--- Stored records ---

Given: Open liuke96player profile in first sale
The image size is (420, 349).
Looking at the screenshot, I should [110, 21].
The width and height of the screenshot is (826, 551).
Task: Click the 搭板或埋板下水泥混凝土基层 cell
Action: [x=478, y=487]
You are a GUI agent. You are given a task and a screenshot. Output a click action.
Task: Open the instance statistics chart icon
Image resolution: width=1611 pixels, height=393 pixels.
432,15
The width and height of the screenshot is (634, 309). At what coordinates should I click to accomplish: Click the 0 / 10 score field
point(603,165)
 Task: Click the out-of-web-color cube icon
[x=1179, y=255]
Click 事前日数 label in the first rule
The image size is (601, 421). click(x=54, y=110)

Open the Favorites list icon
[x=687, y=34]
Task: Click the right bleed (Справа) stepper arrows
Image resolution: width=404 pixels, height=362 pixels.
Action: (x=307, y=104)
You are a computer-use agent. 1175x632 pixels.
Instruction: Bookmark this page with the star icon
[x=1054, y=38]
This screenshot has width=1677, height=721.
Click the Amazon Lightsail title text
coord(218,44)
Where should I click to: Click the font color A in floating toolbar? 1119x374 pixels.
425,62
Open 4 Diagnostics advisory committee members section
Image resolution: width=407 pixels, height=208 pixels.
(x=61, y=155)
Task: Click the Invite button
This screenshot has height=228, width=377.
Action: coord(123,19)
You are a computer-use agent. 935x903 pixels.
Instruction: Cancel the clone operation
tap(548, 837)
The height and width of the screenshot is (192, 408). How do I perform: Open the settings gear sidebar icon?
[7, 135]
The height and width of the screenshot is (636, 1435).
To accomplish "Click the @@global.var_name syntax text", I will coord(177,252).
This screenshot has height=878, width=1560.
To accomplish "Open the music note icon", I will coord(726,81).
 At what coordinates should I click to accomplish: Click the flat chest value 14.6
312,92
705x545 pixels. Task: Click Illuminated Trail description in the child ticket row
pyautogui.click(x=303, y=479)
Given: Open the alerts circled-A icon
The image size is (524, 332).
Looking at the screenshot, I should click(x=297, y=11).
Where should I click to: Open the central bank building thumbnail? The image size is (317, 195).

--- Your objective ---
Rewrite every line of the material above as a numbered list, omitting any blank lines.

--- Complete answer ---
1. Given: Open liuke96player profile in first sale
2. The image size is (420, 349).
3. Looking at the screenshot, I should [110, 21].
4. The width and height of the screenshot is (826, 551).
5. Task: Click the 搭板或埋板下水泥混凝土基层 cell
6. Action: [x=478, y=487]
7. You are a GUI agent. You are given a task and a screenshot. Output a click action.
8. Task: Open the instance statistics chart icon
9. Image resolution: width=1611 pixels, height=393 pixels.
10. 432,15
11. The width and height of the screenshot is (634, 309). At what coordinates should I click to accomplish: Click the 0 / 10 score field
12. point(603,165)
13.  Task: Click the out-of-web-color cube icon
14. [x=1179, y=255]
15. Click 事前日数 label in the first rule
16. The image size is (601, 421). click(x=54, y=110)
17. Open the Favorites list icon
18. [x=687, y=34]
19. Task: Click the right bleed (Справа) stepper arrows
20. Image resolution: width=404 pixels, height=362 pixels.
21. Action: (x=307, y=104)
22. You are a computer-use agent. 1175x632 pixels.
23. Instruction: Bookmark this page with the star icon
24. [x=1054, y=38]
25. This screenshot has width=1677, height=721.
26. Click the Amazon Lightsail title text
27. coord(218,44)
28. Where should I click to: Click the font color A in floating toolbar? 1119x374 pixels.
29. 425,62
30. Open 4 Diagnostics advisory committee members section
31. Image resolution: width=407 pixels, height=208 pixels.
32. (x=61, y=155)
33. Task: Click the Invite button
34. This screenshot has height=228, width=377.
35. Action: coord(123,19)
36. You are a computer-use agent. 935x903 pixels.
37. Instruction: Cancel the clone operation
38. tap(548, 837)
39. The height and width of the screenshot is (192, 408). How do I perform: Open the settings gear sidebar icon?
40. [7, 135]
41. The height and width of the screenshot is (636, 1435).
42. To accomplish "Click the @@global.var_name syntax text", I will coord(177,252).
43. This screenshot has height=878, width=1560.
44. To accomplish "Open the music note icon", I will coord(726,81).
45.  At what coordinates should I click to accomplish: Click the flat chest value 14.6
46. 312,92
47. 705x545 pixels. Task: Click Illuminated Trail description in the child ticket row
48. pyautogui.click(x=303, y=479)
49. Given: Open the alerts circled-A icon
50. The image size is (524, 332).
51. Looking at the screenshot, I should click(x=297, y=11).
52. Where should I click to: Open the central bank building thumbnail? The image size is (317, 195).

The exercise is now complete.